Comment 7 Damien Ciabrini 2016-01-18 08:53:40 UTC
fixed in https://github.com/ClusterLabs/resource-agents/pull/684

Comment 9 Damien Ciabrini 2016-02-05 08:11:26 UTC
After further testing, the fix referenced in comment 7 does not solve the issue. The new way of tracking sync can timeout during monitor operation.

Comment 10 Oyvind Albrigtsen 2016-02-22 12:47:24 UTC
Patch removed from newer 7.3 builds.

Set to POST when new patch is ready for a build.

Comment 15 Damien Ciabrini 2016-10-12 14:14:42 UTC
*** Bug 1372616 has been marked as a duplicate of this bug. ***

Comment 16 Damien Ciabrini 2016-10-12 14:16:20 UTC
*** Bug 1376084 has been marked as a duplicate of this bug. ***

Comment 21 Damien Ciabrini 2018-07-20 07:52:30 UTC
An update here for tracking purpose...

Throughout the many iterations of this bug fix, we ended up having a working fix, bug the drawback is that the galera resource agent becomes more complex because it has to track new states via a couple of additional crm attributes.

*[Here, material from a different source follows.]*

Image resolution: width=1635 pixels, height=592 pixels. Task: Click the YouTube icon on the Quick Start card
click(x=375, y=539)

Now meanwhile, the urgency of that bugzilla has lowered because nowadays on OpenStack, Keystone uses Fernet tokens, which means that the amount of data stored on the database has become really stable is we don't run anymore into situation where a missing DB cleanup would make the DB grow unbounded.

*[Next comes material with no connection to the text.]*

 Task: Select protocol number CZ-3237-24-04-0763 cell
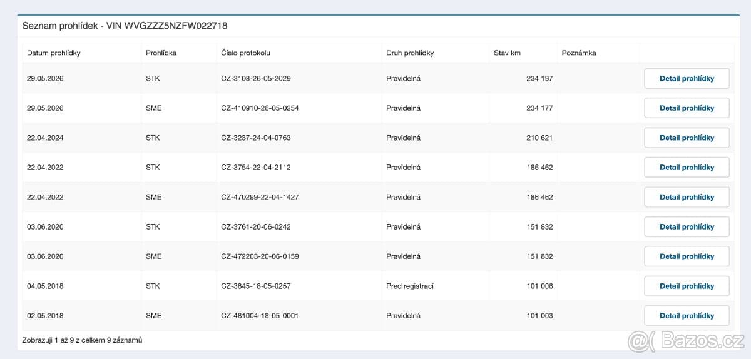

So to summarize, this bz can be fixed but given the time constraint and the priority it won't be fixed in the short term. so I'm keeping it a little longer for tracking purpose.

Comment 23 Damien Ciabrini 2019-02-22 08:50:02 UTC
So a long overdue update on that one.

As for context, in earlier version of OpenStack we used to very large or ever-growing mysql databases.
During the promote operation, the entire DB could be sync'ed over rsync, which would sometime exceed the configured promote timeout operation.

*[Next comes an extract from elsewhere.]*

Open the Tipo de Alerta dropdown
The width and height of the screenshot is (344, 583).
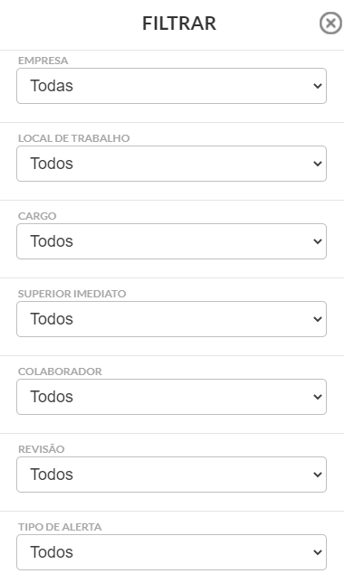coord(172,552)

The approach for fixing it consisted in running different Slave monitor operations to track the rsync in a recurring fashion. But that yielded a considerable increase in complexity (additional attributes, many monitor operations, more tests...). 

Meanwhile in OpenStack we switched to what we called fernet tokens, which essentially means we now have a pretty bounded, small database to deal with. So this development is not needed anymore.

Balancing the complexity of the code with the real need for it (we don't need it anymore for OpenStack), I think I'm going to drop that bz instead of letting it slip indefinitely.